I love my plants and am enjoying rediscovering the beauty of careful, patient applied science to watch them thrive. But I love being a mom. Thanks Emily, Alex, Brittany and Taryn for being way more fun than houseplants and for giving my heart joy.  You are an every day blessing from God to me and give me hope for a bright future.

Dissociative Identity Disorder

I have dissociative identity disorder (DID) without multiple personalities.  DID used to be synonymous with multiple personalities but it is now accepted that it can be a distinct disease even in the absence of multiple personalities. When people ask ‘how many of you are there?” The answer is “one”. There is only one personality, one person, on being inside my brain but it is fragmented. Movies and books have sensationalized DID but those of us who live with it know it is a day to day struggle to keep your life and memory together and on track.

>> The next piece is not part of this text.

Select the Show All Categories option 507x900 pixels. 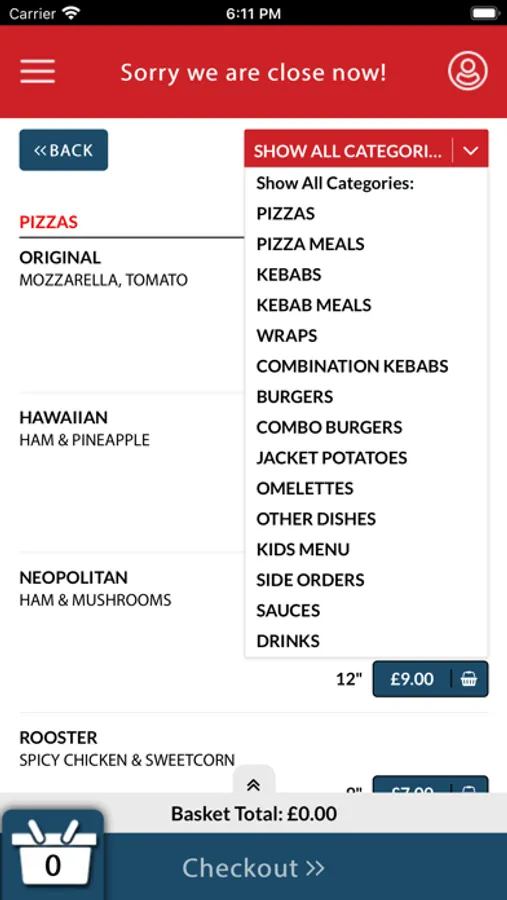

Dissociation happens, in its most benign sense, when the mind wanders and you find find yourself three chapters past where you remember reading, two exits past your exit on the freeway, or your mind wanders in the middle of a conversation and you realize you have no idea what is being talked about. Dissociation is also a very useful psychological tool that helps victims of trauma separate their brain from whatever trauma or pain of their body is experiencing.  Children are especially adept at using this tool, largely because they have no way of escaping tragedy on their own so they disappear in their own mind, relying on it to relieve them of the stress. It is a gracious gift from God to protect the minds and hearts of victims.

However, dissociation becomes maladaptive when the person is no longer under duress and yet the brain still wants to dissociate, fold in on itself.  Such is the case with me.  I joke a lot about having a terrible memory, which I do but it’s more complicated than just not being able to remember things.  8 months ago I enjoyed dinner out with my family and friends to celebrate my birthday. The other day I mentioned to my youngest that we really need to take her to this restaurant someday, when she reminded me we had gone for my birthday.  I have no recollection, zero memory, of having done this,

I look at pictures of my children when they were little and wish I could remember what it felt like to be there with them but it is as if I am looking at a scene where I wasn’t present. This last weekend we were going to take an adventure in Seattle and I mentioned a place I wanted to go because I never have been there. My husband reminded me we had been there with good friends some years back.  Blank. I would swear on the Bible that I had not been there.

My brain checks in and out with less predictability and dependability of a shift worker punching a time card.  But, it cannot be assumed that I don’t remember everything – I do remember a lot and hate to be challenged as to what I remember.  I know when I know something – and it makes me hostile when people assume my illness has warped a memory I have.  I have a memory that works. It just doesn’t work all the time.

Its a challenging way to live. DID makes reading books difficult because I can’t remember characters from one chapter to the next. My husband says every movie is new to me because I don’t remember how they end, which is true sometimes.

Living with DID is a challenge because my brain is constantly battling a non-existent enemy and escaping to higher ground, leaving me in the darkness. You would never know my brain is checking in and out. I cannot predict when it will happen and often don’t even know when it has, until I cannot remember something I did this week, this day or last month.

This is living with a DID brain; a lot of blank space with fragments of memory floating around like puzzle pieces anxiously looking for a match to make a more complete picture.